::: Passage for review :::
Question

When applying rma to featureset get error: 'package' must be of length 1

0

Entering edit mode

salamandra ▴ 20

@salamandra-12825

Last seen 2.3 years ago

Portugal

I am trying to apply rma from oligo package into data of file GSE22247_non-normalized_data.txt from this study: GSE22247 Did:

# read txt file into dataframe:
rawtxt <- read.delim(paste0(txtpath), sep='\t', skip = 4, header = T)
# convert dataframe into expression set:
rawData <- new("ExpressionFeatureSet", exprs = as.matrix(rawtxt)) 
# apply rma:
normData <- rma(rawData)

This gives the error:

Error in library(pdn, character.only = TRUE) : 
  'package' must be of length 1

Also, when printing rawData gives this error:

 ExpressionFeatureSet (storageMode: lockedEnvironment)
assayData: 48803 features, 13 samples 
  element names: exprs 
protocolData: none
phenoData: none
featureData: none
experimentData: use 'experimentData(object)'
Annotation:  
character(0)
Failed with error:  ‘'package' must be of length 1’
Attempting to obtain '' from BioConductor website.
Checking to see if your internet connection works...
Error in if (!pkgname %in% biocPkgs[, "Package"]) { : 
  argument is of length zero

How to solve this?
::: Dataset excerpts :::
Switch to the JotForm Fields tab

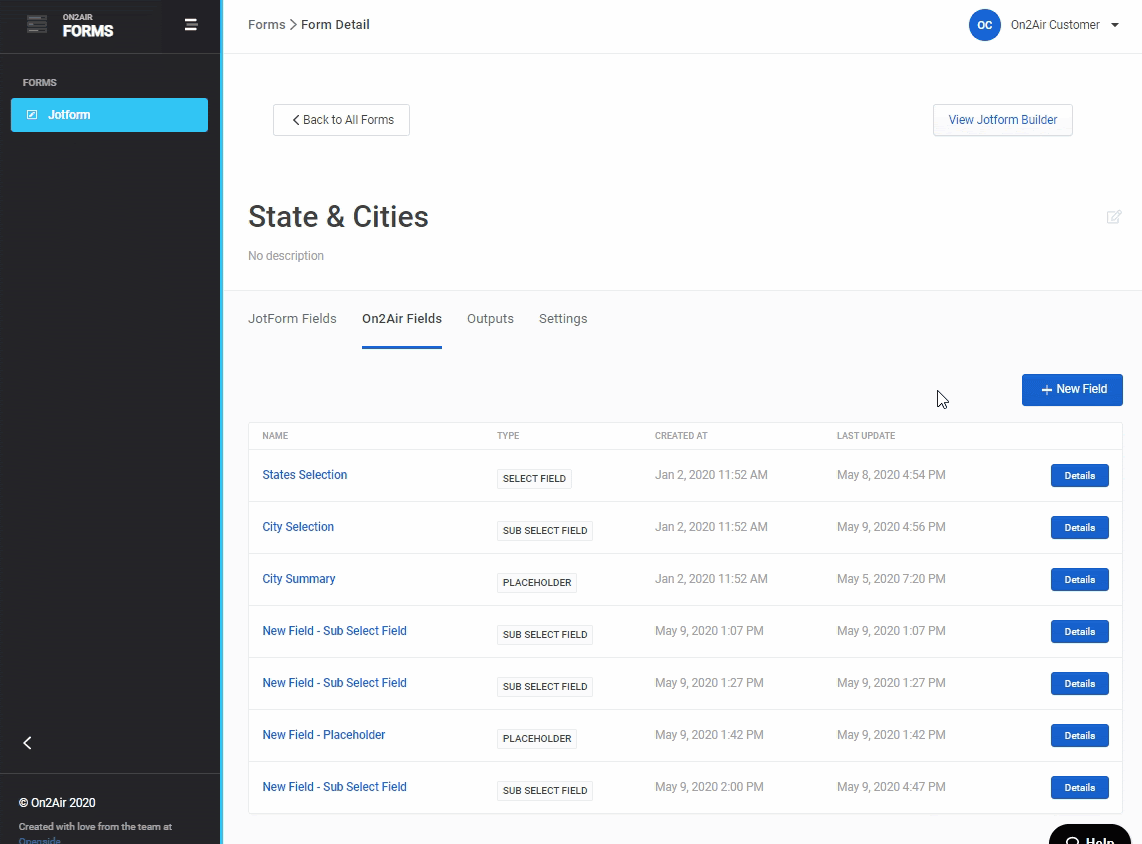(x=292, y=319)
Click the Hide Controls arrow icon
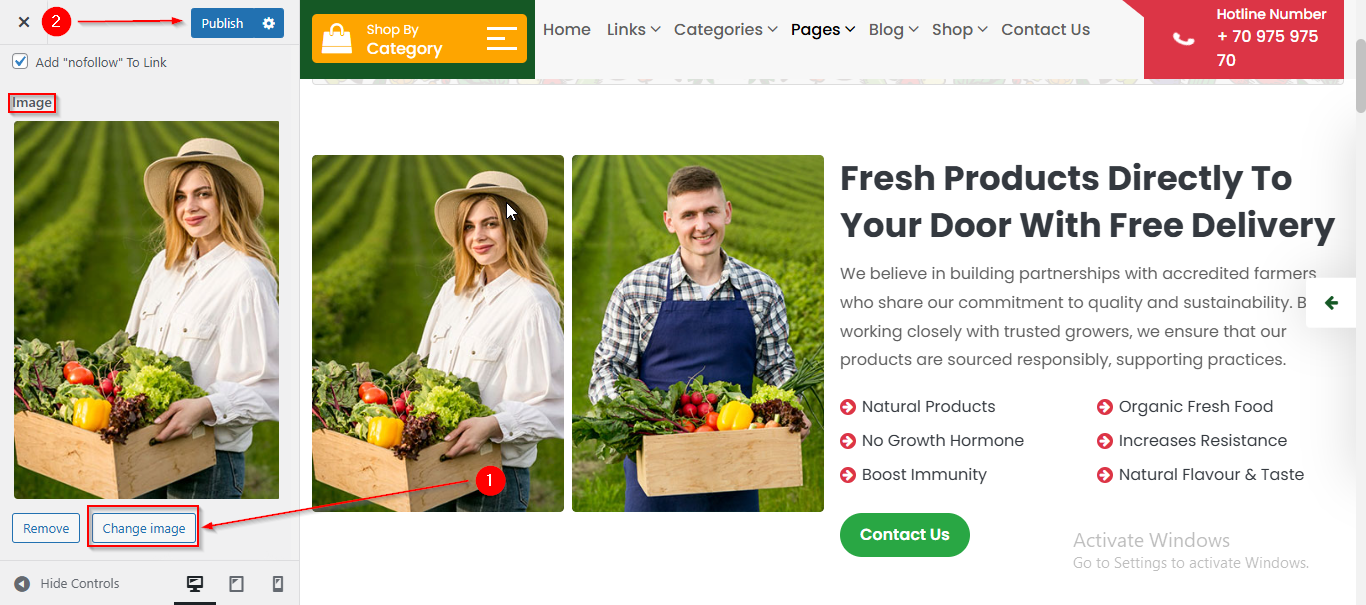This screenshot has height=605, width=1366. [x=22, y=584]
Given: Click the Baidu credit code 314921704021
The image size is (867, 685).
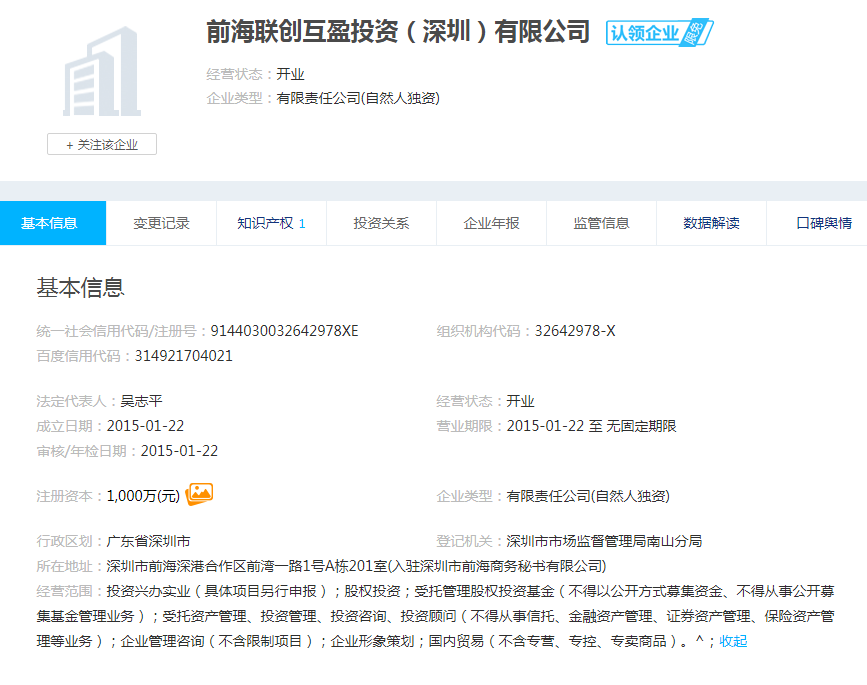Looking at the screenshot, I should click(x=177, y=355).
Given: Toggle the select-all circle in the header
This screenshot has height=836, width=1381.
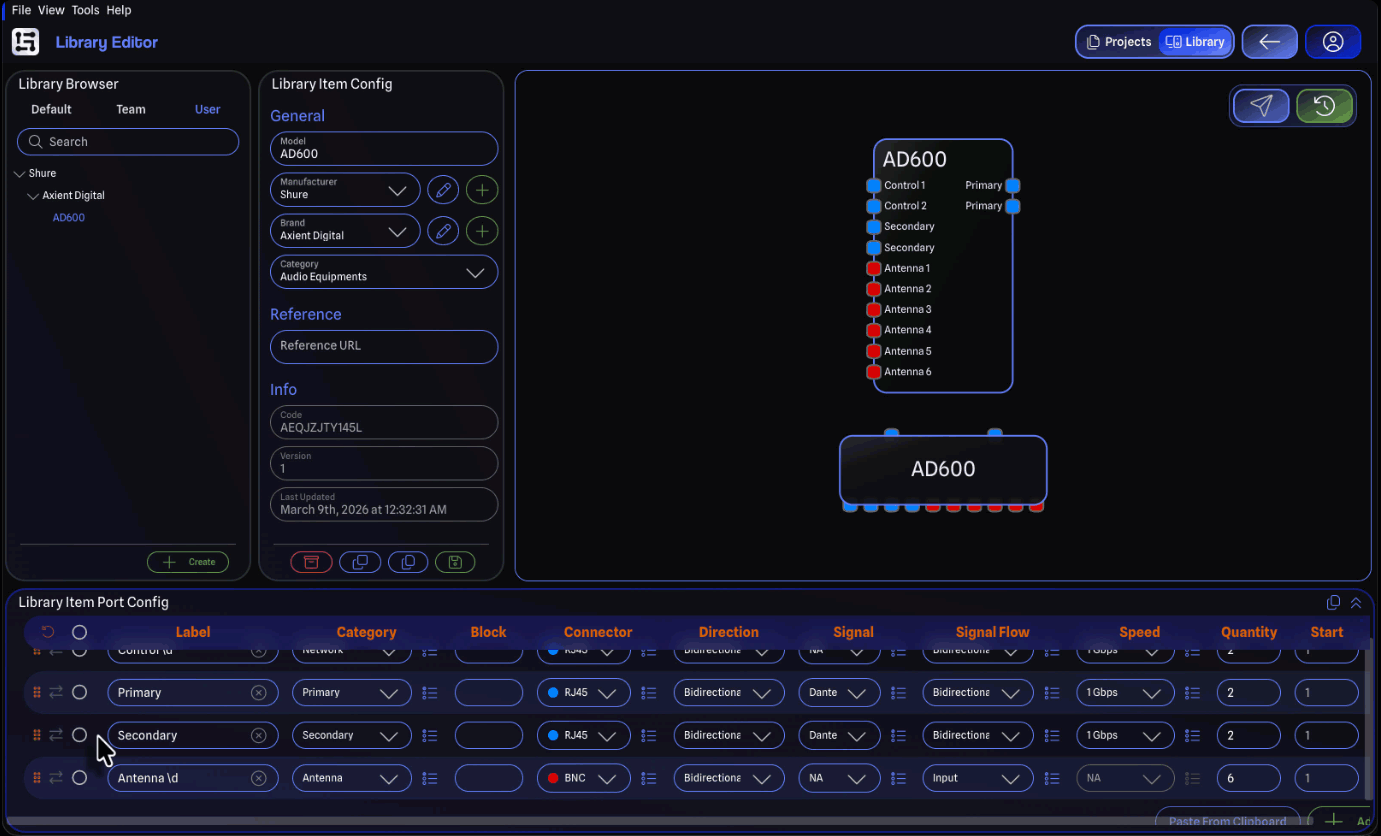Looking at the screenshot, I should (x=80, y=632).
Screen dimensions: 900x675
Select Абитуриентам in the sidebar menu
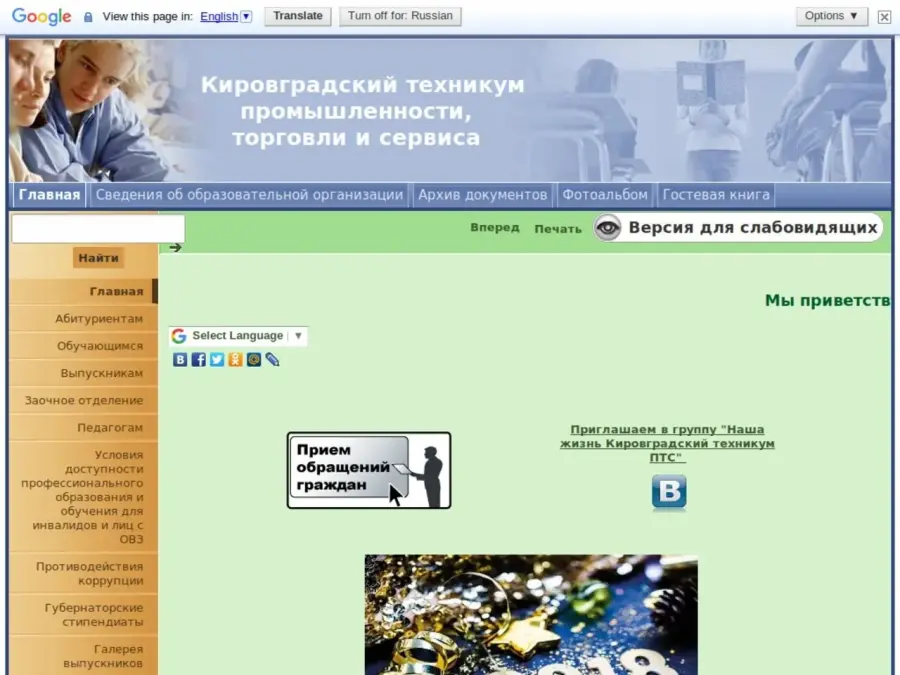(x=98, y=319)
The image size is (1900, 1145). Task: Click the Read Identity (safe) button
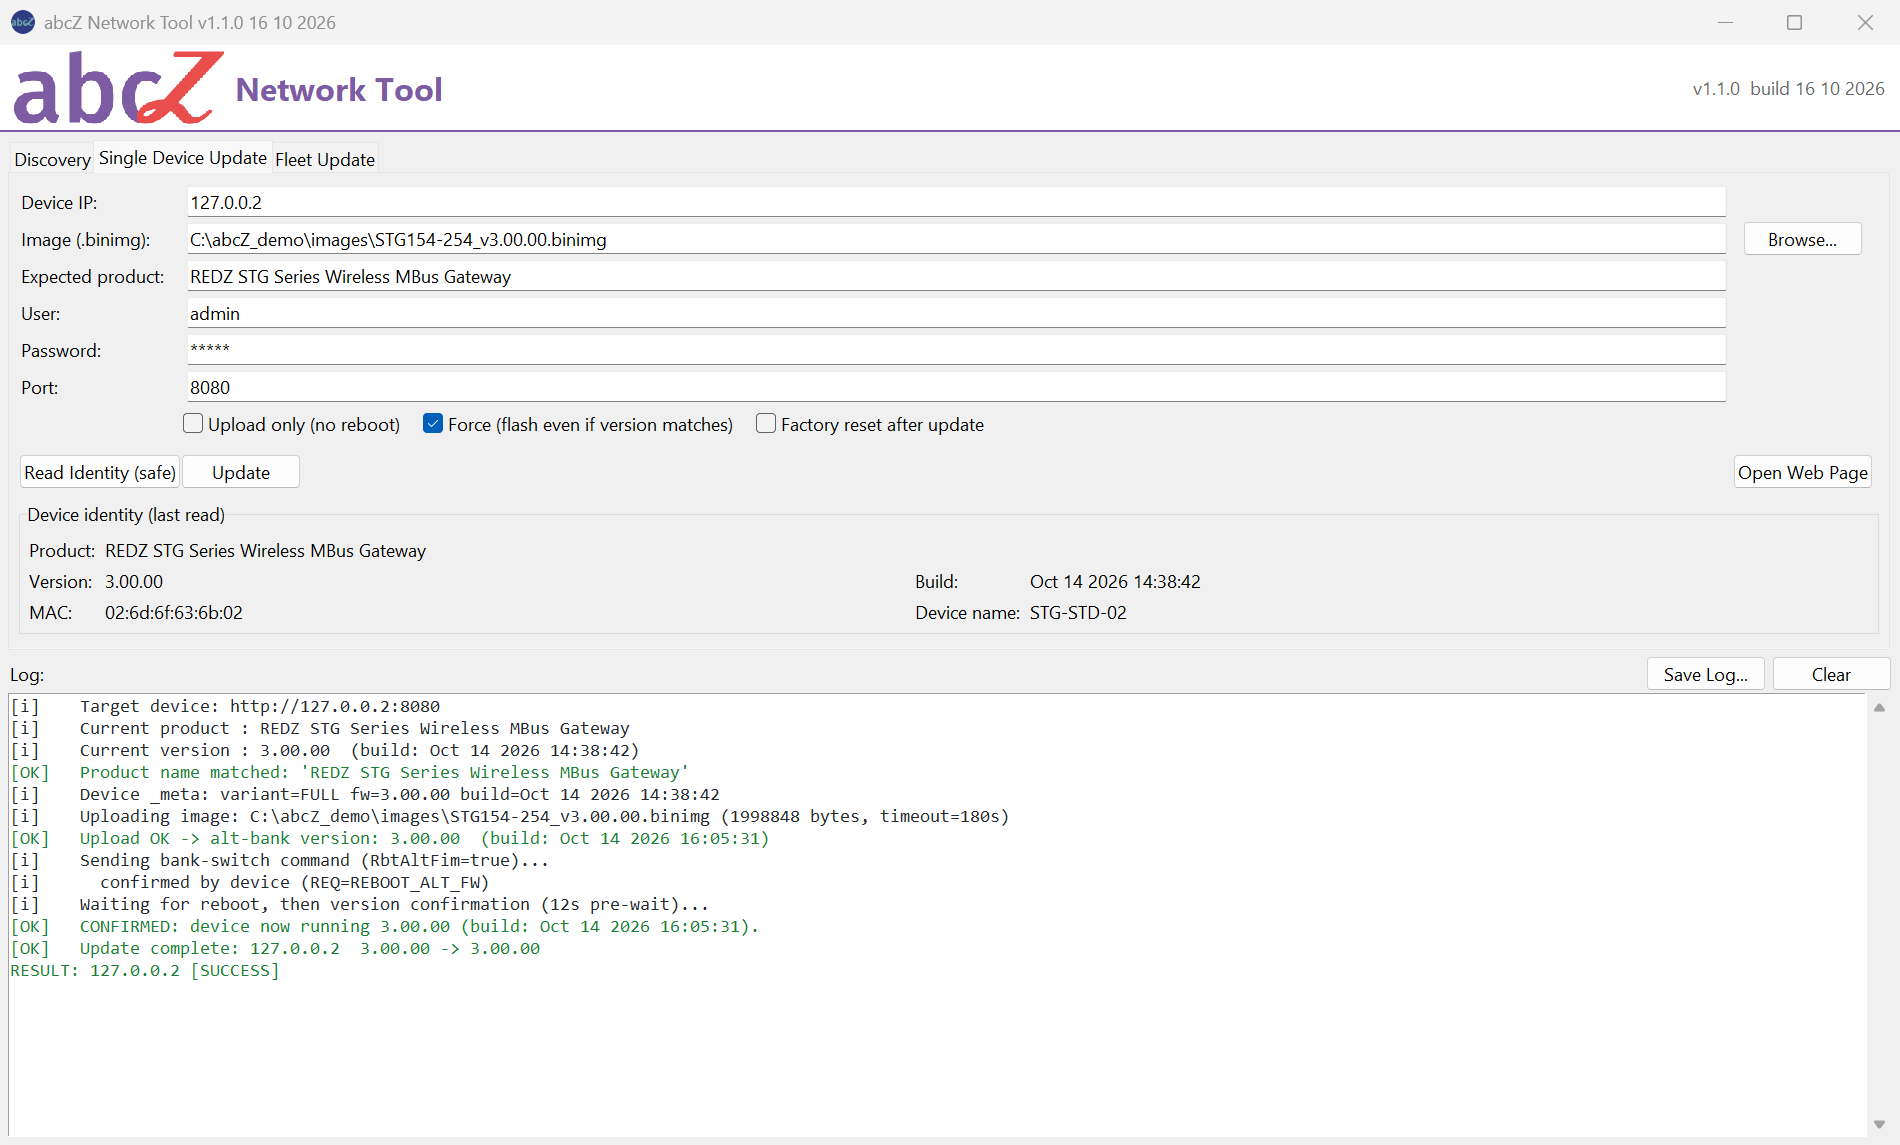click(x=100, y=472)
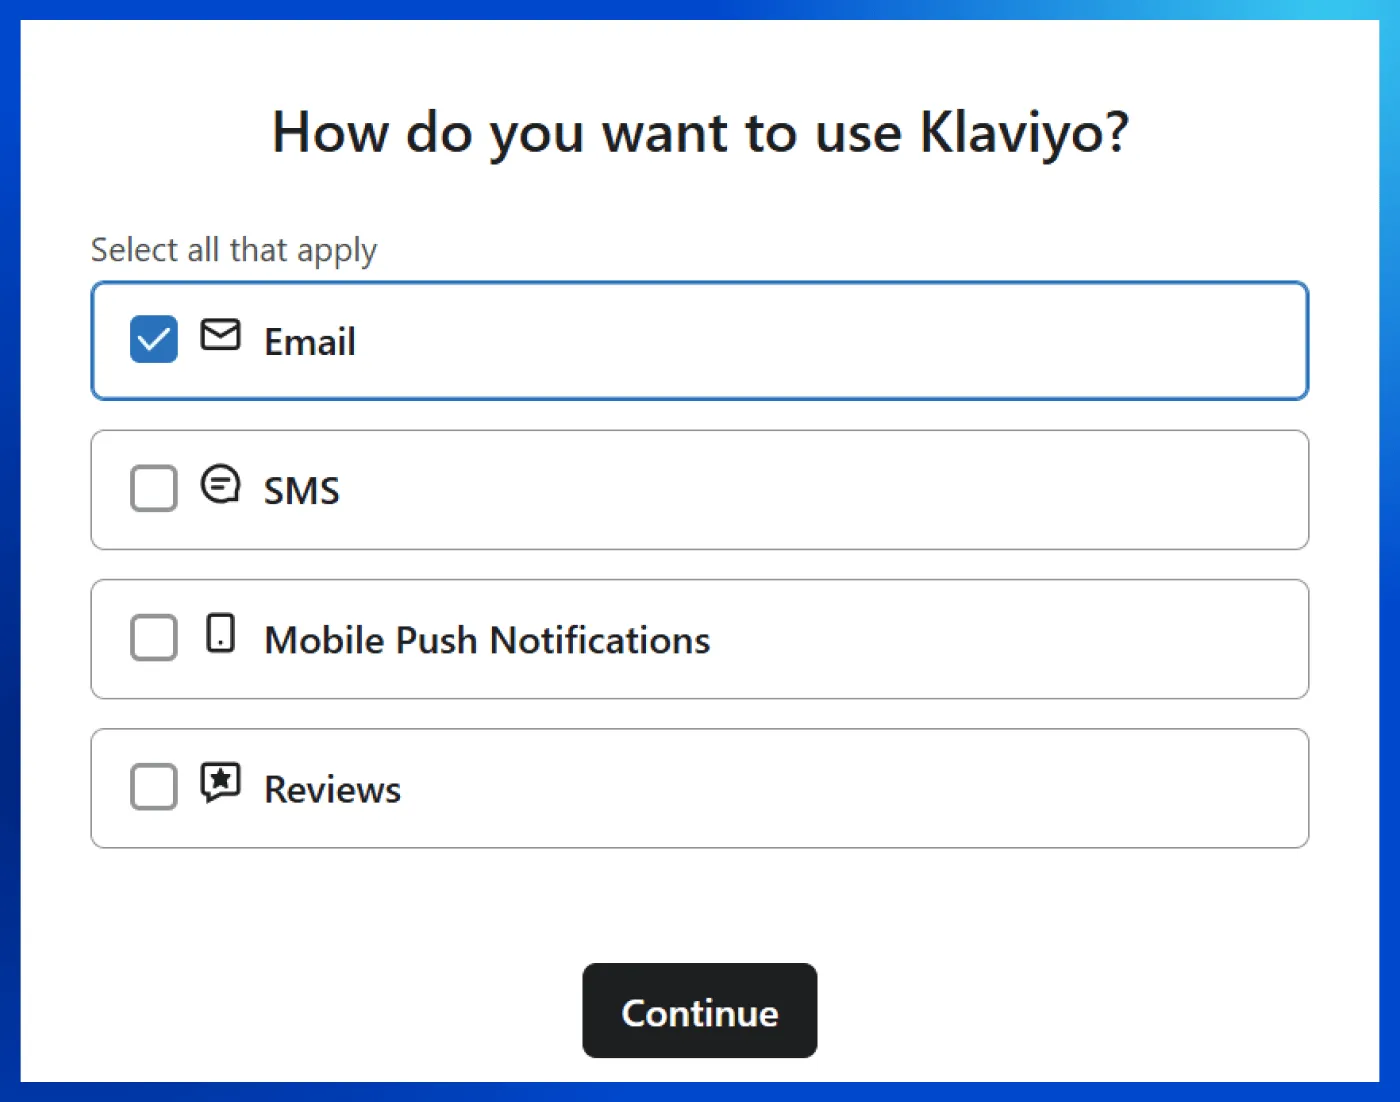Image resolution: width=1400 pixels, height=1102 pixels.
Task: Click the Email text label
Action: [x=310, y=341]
:::
▸ Tasks for this exercise:
1. Rewrite the part of the forum thread from "salamandra ▴ 20" to "exprs = as.matrix(rawtxt))", swapping "rawtxt" for "rawTable".
2. According to the printed output in the forum thread, how many samples does rawData contain?

▸ Responses to the exercise:
1.
salamandra ▴ 20

@salamandra-12825

Last seen 2.3 years ago

Portugal

I am trying to apply rma from oligo package into data of file GSE22247_non-normalized_data.txt from this study: GSE22247 Did:

# read txt file into dataframe:
rawTable <- read.delim(paste0(txtpath), sep='\t', skip = 4, header = T)
# convert dataframe into expression set:
rawData <- new("ExpressionFeatureSet", exprs = as.matrix(rawTable))

2. 13 samples.